(Interface element records)
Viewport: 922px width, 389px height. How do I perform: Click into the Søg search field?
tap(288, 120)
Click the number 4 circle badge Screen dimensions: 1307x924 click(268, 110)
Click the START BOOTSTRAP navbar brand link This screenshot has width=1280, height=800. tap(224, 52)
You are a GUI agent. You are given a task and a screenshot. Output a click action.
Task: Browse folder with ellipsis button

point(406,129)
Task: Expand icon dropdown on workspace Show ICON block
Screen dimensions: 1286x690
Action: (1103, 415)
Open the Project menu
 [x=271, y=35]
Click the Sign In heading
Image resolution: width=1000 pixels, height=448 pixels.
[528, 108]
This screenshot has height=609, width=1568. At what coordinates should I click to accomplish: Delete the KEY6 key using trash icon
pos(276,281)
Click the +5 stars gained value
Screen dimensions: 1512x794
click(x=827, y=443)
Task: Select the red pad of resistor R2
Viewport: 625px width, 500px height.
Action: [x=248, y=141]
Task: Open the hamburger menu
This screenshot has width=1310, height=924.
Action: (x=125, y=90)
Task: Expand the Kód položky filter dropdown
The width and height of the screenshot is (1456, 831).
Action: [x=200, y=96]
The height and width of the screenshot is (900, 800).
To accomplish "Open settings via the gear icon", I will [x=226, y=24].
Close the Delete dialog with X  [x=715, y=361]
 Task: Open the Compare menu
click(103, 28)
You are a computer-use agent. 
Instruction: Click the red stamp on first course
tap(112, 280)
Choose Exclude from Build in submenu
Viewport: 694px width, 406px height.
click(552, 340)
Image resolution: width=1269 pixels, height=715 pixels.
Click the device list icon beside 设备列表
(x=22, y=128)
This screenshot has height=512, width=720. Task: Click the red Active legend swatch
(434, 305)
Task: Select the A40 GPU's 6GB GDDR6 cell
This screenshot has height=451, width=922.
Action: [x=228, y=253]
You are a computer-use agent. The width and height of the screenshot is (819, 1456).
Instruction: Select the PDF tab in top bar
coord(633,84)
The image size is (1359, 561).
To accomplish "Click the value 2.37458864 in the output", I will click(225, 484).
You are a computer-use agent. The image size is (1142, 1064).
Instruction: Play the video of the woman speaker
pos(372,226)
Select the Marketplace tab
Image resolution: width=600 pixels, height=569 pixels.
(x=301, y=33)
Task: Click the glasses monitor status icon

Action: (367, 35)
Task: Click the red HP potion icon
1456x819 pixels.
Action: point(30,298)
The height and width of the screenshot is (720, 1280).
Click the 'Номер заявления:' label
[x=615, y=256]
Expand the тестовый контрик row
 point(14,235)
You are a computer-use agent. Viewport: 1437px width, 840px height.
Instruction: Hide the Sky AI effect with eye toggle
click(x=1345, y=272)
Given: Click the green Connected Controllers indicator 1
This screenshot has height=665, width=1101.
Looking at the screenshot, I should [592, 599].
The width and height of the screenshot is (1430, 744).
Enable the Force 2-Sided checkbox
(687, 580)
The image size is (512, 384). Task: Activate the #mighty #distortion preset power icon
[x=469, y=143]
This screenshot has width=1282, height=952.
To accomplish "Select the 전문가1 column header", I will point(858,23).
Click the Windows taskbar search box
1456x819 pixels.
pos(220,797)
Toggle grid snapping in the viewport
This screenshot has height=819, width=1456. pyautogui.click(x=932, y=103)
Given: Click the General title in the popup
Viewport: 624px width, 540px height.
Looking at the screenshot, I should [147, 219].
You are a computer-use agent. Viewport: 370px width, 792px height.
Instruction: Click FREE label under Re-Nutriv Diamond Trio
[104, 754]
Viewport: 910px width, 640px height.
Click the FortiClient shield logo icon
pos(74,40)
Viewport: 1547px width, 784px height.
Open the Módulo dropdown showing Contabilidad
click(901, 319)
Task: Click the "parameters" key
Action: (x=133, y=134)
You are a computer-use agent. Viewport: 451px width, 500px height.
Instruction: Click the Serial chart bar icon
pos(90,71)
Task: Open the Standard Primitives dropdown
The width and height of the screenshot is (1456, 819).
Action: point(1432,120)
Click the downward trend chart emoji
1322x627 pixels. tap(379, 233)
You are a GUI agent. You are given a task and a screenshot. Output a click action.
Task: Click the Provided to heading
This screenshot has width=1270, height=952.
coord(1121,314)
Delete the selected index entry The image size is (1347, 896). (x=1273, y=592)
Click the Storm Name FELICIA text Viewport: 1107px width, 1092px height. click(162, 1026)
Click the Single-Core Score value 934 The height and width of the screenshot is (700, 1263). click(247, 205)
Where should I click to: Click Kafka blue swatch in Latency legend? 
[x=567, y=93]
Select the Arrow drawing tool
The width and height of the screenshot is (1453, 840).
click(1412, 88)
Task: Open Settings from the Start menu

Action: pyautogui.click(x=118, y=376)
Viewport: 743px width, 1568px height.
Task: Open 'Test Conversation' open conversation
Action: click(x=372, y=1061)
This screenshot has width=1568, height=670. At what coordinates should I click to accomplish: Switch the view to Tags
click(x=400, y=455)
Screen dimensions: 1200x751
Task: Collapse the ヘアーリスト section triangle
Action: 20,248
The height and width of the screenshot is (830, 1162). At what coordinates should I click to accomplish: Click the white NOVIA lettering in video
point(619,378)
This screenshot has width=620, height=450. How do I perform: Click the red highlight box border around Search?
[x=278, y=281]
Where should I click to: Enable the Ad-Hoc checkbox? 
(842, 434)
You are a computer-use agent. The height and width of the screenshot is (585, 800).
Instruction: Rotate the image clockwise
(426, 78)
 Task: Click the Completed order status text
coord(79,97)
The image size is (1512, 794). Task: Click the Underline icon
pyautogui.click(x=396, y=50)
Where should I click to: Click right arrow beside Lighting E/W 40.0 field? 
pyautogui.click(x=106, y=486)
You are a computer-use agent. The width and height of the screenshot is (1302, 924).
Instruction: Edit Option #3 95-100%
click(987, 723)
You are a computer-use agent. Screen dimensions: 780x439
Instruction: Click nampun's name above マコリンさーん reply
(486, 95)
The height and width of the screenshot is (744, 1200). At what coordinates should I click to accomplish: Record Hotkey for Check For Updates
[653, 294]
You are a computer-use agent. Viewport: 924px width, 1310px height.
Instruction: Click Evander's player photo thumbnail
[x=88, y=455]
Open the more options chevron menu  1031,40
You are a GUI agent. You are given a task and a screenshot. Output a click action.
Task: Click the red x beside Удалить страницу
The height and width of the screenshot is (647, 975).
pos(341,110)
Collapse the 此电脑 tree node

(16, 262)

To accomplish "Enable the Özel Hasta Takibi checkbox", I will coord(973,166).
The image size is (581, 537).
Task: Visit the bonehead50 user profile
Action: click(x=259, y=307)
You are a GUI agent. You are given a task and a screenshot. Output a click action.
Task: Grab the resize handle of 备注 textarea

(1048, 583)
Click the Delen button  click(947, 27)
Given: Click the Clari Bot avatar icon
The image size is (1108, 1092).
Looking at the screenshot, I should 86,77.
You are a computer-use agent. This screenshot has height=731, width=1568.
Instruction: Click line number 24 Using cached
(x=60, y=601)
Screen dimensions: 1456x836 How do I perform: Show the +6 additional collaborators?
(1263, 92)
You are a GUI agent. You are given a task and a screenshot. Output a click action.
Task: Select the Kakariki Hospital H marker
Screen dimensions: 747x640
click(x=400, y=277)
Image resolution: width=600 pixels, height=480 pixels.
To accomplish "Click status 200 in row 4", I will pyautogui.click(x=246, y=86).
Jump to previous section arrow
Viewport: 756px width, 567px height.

§ Instruction:
Reproduce the entries above, swapping "hamburger menu" for "navigation menu" and leaving everything else unchanged.

§ Task solution:
Viewport: 922px width, 389px height. How do I perform: Click into the Søg search field?
tap(288, 120)
Click the number 4 circle badge Screen dimensions: 1307x924 click(268, 110)
Click the START BOOTSTRAP navbar brand link This screenshot has width=1280, height=800. tap(224, 52)
You are a GUI agent. You are given a task and a screenshot. Output a click action.
Task: Browse folder with ellipsis button

point(406,129)
Task: Expand icon dropdown on workspace Show ICON block
Screen dimensions: 1286x690
Action: (1103, 415)
Open the Project menu
 [x=271, y=35]
Click the Sign In heading
Image resolution: width=1000 pixels, height=448 pixels.
[528, 108]
This screenshot has height=609, width=1568. At what coordinates should I click to accomplish: Delete the KEY6 key using trash icon
pos(276,281)
Click the +5 stars gained value
Screen dimensions: 1512x794
click(x=827, y=443)
Task: Select the red pad of resistor R2
Viewport: 625px width, 500px height.
Action: [x=248, y=141]
Task: Open the navigation menu
This screenshot has width=1310, height=924.
Action: (x=125, y=90)
Task: Expand the Kód položky filter dropdown
The width and height of the screenshot is (1456, 831).
Action: [x=200, y=96]
The height and width of the screenshot is (900, 800).
To accomplish "Open settings via the gear icon", I will [x=226, y=24].
Close the Delete dialog with X  [x=715, y=361]
 Task: Open the Compare menu
click(103, 28)
You are a computer-use agent. 
Instruction: Click the red stamp on first course
tap(112, 280)
Choose Exclude from Build in submenu
Viewport: 694px width, 406px height.
click(552, 340)
Image resolution: width=1269 pixels, height=715 pixels.
Click the device list icon beside 设备列表
(x=22, y=128)
This screenshot has height=512, width=720. Task: Click the red Active legend swatch
(434, 305)
Task: Select the A40 GPU's 6GB GDDR6 cell
This screenshot has height=451, width=922.
Action: [x=228, y=253]
You are a computer-use agent. The width and height of the screenshot is (819, 1456).
Instruction: Select the PDF tab in top bar
coord(633,84)
The image size is (1359, 561).
To accomplish "Click the value 2.37458864 in the output", I will click(225, 484).
You are a computer-use agent. The image size is (1142, 1064).
Instruction: Play the video of the woman speaker
pos(372,226)
Select the Marketplace tab
Image resolution: width=600 pixels, height=569 pixels.
(x=301, y=33)
Task: Click the glasses monitor status icon

Action: (367, 35)
Task: Click the red HP potion icon
1456x819 pixels.
Action: point(30,298)
The height and width of the screenshot is (720, 1280).
Click the 'Номер заявления:' label
[x=615, y=256]
Expand the тестовый контрик row
 point(14,235)
You are a computer-use agent. Viewport: 1437px width, 840px height.
Instruction: Hide the Sky AI effect with eye toggle
click(x=1345, y=272)
Given: Click the green Connected Controllers indicator 1
This screenshot has height=665, width=1101.
Looking at the screenshot, I should [592, 599].
The width and height of the screenshot is (1430, 744).
Enable the Force 2-Sided checkbox
(687, 580)
The image size is (512, 384). Task: Activate the #mighty #distortion preset power icon
[x=469, y=143]
This screenshot has width=1282, height=952.
To accomplish "Select the 전문가1 column header", I will point(858,23).
Click the Windows taskbar search box
1456x819 pixels.
pos(220,797)
Toggle grid snapping in the viewport
This screenshot has height=819, width=1456. pyautogui.click(x=932, y=103)
Given: Click the General title in the popup
Viewport: 624px width, 540px height.
Looking at the screenshot, I should [147, 219].
You are a computer-use agent. Viewport: 370px width, 792px height.
Instruction: Click FREE label under Re-Nutriv Diamond Trio
[104, 754]
Viewport: 910px width, 640px height.
Click the FortiClient shield logo icon
pos(74,40)
Viewport: 1547px width, 784px height.
Open the Módulo dropdown showing Contabilidad
click(901, 319)
Task: Click the "parameters" key
Action: (x=133, y=134)
You are a computer-use agent. Viewport: 451px width, 500px height.
Instruction: Click the Serial chart bar icon
pos(90,71)
Task: Open the Standard Primitives dropdown
The width and height of the screenshot is (1456, 819).
Action: point(1432,120)
Click the downward trend chart emoji
1322x627 pixels. tap(379, 233)
You are a GUI agent. You are given a task and a screenshot. Output a click action.
Task: Click the Provided to heading
This screenshot has width=1270, height=952.
coord(1121,314)
Delete the selected index entry The image size is (1347, 896). (x=1273, y=592)
Click the Storm Name FELICIA text Viewport: 1107px width, 1092px height. click(162, 1026)
Click the Single-Core Score value 934 The height and width of the screenshot is (700, 1263). click(247, 205)
Where should I click to: Click Kafka blue swatch in Latency legend? 
[x=567, y=93]
Select the Arrow drawing tool
The width and height of the screenshot is (1453, 840).
click(1412, 88)
Task: Open Settings from the Start menu

Action: pyautogui.click(x=118, y=376)
Viewport: 743px width, 1568px height.
Task: Open 'Test Conversation' open conversation
Action: click(x=372, y=1061)
This screenshot has width=1568, height=670. At what coordinates should I click to accomplish: Switch the view to Tags
click(x=400, y=455)
Screen dimensions: 1200x751
Task: Collapse the ヘアーリスト section triangle
Action: 20,248
The height and width of the screenshot is (830, 1162). At what coordinates should I click to accomplish: Click the white NOVIA lettering in video
point(619,378)
This screenshot has width=620, height=450. How do I perform: Click the red highlight box border around Search?
[x=278, y=281]
Where should I click to: Enable the Ad-Hoc checkbox? 
(842, 434)
You are a computer-use agent. The height and width of the screenshot is (585, 800).
Instruction: Rotate the image clockwise
(426, 78)
 Task: Click the Completed order status text
coord(79,97)
The image size is (1512, 794). Task: Click the Underline icon
pyautogui.click(x=396, y=50)
Where should I click to: Click right arrow beside Lighting E/W 40.0 field? 
pyautogui.click(x=106, y=486)
You are a computer-use agent. The width and height of the screenshot is (1302, 924).
Instruction: Edit Option #3 95-100%
click(987, 723)
You are a computer-use agent. Screen dimensions: 780x439
Instruction: Click nampun's name above マコリンさーん reply
(486, 95)
The height and width of the screenshot is (744, 1200). At what coordinates should I click to accomplish: Record Hotkey for Check For Updates
[653, 294]
You are a computer-use agent. Viewport: 924px width, 1310px height.
Instruction: Click Evander's player photo thumbnail
[x=88, y=455]
Open the more options chevron menu  1031,40
You are a GUI agent. You are given a task and a screenshot. Output a click action.
Task: Click the red x beside Удалить страницу
The height and width of the screenshot is (647, 975).
pos(341,110)
Collapse the 此电脑 tree node

(16, 262)

To accomplish "Enable the Özel Hasta Takibi checkbox", I will coord(973,166).
The image size is (581, 537).
Task: Visit the bonehead50 user profile
Action: click(x=259, y=307)
You are a GUI agent. You are given a task and a screenshot. Output a click action.
Task: Grab the resize handle of 备注 textarea

(1048, 583)
Click the Delen button  click(947, 27)
Given: Click the Clari Bot avatar icon
The image size is (1108, 1092).
Looking at the screenshot, I should 86,77.
You are a computer-use agent. This screenshot has height=731, width=1568.
Instruction: Click line number 24 Using cached
(x=60, y=601)
Screen dimensions: 1456x836 How do I perform: Show the +6 additional collaborators?
(1263, 92)
You are a GUI agent. You are given a task and a screenshot. Output a click action.
Task: Select the Kakariki Hospital H marker
Screen dimensions: 747x640
click(x=400, y=277)
Image resolution: width=600 pixels, height=480 pixels.
To accomplish "Click status 200 in row 4", I will pyautogui.click(x=246, y=86).
Jump to previous section arrow
Viewport: 756px width, 567px height.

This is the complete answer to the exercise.